So somewhere in the chain of the Reuters graphics process some photos got doctored to make some smoke look more dramatic. RWers are in a tizzy saying this is another sign of the mainstream media's anti-Israel bias. :eyes: LWers suspect a Dan Rather style setup intended to cast FUD on the Qana story.

Nothing can be further from the truth. Are you ready for it? Fair warning -- It'll hurt.

The photos were doctored not by some political agenda, but for one simple reason: sensationalism sells. The corporate media are vying to show us the biggest explosions, the most dramatic twists of plots, the fastest action in this...

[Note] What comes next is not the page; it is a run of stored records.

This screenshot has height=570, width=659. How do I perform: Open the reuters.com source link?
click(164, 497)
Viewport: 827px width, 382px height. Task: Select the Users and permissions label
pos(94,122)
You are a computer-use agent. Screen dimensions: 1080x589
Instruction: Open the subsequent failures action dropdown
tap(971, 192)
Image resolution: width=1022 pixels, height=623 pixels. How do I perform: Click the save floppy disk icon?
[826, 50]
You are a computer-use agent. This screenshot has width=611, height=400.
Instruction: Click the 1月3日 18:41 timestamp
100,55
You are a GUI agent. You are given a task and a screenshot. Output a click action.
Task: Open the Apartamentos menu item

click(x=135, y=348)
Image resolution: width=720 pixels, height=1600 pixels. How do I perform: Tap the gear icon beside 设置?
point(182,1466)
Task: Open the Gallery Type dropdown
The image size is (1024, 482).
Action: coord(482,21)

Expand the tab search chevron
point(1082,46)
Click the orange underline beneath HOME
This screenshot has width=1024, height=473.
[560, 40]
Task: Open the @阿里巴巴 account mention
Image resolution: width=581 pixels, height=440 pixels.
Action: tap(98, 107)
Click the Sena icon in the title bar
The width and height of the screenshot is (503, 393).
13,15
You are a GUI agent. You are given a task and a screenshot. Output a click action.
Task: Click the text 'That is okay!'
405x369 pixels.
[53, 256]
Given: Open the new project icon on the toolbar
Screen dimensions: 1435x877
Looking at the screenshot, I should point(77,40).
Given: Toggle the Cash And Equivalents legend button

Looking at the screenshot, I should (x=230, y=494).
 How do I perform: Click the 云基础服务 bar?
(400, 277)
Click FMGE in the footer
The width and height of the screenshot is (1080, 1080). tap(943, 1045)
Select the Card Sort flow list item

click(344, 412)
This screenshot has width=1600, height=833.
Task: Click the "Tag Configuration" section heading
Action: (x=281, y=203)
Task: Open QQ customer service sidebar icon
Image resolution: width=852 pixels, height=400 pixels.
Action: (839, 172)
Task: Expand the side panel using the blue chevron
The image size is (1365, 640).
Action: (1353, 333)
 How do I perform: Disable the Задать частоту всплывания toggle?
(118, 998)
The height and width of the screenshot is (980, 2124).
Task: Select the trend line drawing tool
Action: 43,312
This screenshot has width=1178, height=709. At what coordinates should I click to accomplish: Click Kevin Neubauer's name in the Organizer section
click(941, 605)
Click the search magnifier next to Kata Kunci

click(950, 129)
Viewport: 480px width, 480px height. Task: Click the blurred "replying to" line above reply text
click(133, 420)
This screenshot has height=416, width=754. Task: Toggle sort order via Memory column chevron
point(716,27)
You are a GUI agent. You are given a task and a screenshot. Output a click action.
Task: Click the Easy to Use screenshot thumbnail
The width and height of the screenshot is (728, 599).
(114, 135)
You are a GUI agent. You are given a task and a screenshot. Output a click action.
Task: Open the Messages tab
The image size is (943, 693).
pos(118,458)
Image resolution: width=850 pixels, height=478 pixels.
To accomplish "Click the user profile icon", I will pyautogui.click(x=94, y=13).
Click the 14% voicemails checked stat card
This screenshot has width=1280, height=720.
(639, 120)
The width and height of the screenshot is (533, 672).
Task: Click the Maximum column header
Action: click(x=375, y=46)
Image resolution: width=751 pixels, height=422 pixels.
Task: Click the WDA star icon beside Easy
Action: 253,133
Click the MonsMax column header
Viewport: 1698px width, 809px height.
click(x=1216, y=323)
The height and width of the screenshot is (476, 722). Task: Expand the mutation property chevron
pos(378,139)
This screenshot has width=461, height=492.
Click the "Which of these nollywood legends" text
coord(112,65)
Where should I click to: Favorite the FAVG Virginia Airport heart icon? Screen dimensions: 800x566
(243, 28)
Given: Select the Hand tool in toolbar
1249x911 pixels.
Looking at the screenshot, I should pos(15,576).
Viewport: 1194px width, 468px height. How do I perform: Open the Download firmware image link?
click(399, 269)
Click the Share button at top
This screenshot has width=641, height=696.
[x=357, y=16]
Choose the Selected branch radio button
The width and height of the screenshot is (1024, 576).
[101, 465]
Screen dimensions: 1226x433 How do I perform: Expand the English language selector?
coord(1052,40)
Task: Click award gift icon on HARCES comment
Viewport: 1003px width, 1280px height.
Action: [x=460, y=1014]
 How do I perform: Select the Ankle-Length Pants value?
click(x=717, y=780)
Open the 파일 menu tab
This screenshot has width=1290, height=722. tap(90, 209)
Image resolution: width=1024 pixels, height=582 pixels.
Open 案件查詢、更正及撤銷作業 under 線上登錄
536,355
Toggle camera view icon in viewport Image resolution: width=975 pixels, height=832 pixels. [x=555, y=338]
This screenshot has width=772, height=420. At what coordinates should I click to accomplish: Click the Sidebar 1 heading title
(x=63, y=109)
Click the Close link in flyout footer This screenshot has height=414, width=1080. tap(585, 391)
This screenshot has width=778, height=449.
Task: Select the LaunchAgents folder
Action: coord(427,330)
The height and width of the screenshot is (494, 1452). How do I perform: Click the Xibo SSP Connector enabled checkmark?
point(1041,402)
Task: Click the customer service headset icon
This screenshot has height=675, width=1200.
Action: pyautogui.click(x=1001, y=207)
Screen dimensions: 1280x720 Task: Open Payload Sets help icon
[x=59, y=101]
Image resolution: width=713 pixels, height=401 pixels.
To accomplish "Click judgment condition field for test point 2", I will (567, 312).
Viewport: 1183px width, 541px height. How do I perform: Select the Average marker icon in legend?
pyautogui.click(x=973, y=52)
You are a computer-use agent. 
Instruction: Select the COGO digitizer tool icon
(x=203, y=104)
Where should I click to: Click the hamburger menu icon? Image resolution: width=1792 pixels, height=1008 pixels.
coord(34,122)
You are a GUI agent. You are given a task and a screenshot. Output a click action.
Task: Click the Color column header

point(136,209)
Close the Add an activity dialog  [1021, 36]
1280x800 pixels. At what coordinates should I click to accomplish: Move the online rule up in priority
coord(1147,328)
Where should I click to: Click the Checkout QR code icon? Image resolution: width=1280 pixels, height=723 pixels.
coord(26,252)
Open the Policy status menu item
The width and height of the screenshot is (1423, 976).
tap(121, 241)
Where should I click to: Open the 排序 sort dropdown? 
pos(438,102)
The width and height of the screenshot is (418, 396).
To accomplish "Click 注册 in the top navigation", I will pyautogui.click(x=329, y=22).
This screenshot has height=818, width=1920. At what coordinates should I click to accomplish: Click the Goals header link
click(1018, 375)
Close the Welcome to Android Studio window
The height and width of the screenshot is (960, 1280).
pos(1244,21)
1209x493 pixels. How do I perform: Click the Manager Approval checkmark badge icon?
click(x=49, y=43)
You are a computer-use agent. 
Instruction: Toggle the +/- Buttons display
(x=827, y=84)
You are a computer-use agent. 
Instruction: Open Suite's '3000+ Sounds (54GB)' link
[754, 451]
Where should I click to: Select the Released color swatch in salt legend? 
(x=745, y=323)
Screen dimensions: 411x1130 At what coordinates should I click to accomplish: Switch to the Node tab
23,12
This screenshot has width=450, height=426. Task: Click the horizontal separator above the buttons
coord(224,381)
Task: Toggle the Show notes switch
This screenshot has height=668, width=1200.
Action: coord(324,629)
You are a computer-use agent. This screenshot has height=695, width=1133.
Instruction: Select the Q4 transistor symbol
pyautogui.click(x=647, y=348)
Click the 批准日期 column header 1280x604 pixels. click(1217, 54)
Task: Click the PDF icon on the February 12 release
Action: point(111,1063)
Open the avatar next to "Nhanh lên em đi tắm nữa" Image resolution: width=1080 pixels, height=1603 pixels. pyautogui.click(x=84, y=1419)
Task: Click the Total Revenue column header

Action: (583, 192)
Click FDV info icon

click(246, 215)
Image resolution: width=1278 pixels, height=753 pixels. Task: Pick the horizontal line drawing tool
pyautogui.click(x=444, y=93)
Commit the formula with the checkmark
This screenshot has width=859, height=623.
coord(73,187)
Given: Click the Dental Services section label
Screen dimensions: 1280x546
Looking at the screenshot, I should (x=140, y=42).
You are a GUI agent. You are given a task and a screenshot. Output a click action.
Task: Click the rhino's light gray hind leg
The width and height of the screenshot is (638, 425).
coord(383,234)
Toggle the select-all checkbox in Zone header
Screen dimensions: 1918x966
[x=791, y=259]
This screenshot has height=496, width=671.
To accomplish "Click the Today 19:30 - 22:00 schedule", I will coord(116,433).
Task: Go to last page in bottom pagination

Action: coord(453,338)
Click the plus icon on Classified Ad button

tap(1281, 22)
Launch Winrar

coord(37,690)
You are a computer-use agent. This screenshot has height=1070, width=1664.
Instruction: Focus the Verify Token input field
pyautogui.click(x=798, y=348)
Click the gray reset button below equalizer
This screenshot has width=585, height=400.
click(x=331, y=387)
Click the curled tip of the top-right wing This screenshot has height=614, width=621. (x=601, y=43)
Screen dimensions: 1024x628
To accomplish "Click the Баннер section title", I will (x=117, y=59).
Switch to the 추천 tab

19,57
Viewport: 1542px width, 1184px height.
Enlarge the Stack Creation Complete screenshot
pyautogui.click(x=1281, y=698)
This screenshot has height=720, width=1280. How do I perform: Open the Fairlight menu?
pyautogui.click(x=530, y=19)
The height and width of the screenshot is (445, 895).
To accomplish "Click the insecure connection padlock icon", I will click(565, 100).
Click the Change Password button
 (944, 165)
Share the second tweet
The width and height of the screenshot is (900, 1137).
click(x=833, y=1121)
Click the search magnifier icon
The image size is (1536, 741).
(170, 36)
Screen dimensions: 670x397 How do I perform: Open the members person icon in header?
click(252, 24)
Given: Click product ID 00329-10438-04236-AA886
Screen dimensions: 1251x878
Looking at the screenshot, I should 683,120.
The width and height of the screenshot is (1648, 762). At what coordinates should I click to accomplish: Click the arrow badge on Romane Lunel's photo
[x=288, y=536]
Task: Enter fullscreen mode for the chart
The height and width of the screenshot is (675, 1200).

...our latest sporting event.

Dutifully the American viewer has pulled up the armchair and broken out the bowl of cheezits, watching intently as half a world away people die on both sides. What do they draw from this? Are they, between beers, forming an educated opinion on the relative merits of the politics of Hezbollah or Isreal? Are they, during commercial-break trips to the can, perhaps, trying to discern the impact that this will have on the world going forward, and how the events here can be learned from to create lasting peace? Nope.

What we as a people are getting out of this is entertainment. And unlike a football game or the Tour de France, we don't have to make excuses for wasting our time glued to the TV and web over it. After all -- this is important stuff. People are dying over there. So if we are a bit distracted don't blame us for not doing the dishes, refinancing the mortgage, or re-registering to vote. Don't point a finger at us for failing to improve ourselves and our country -- we had weighty things on our mind. In such times of crisis, it's only natural that we be a little distracted.

Passive entertainment you don't have to make excuses for. What could be better?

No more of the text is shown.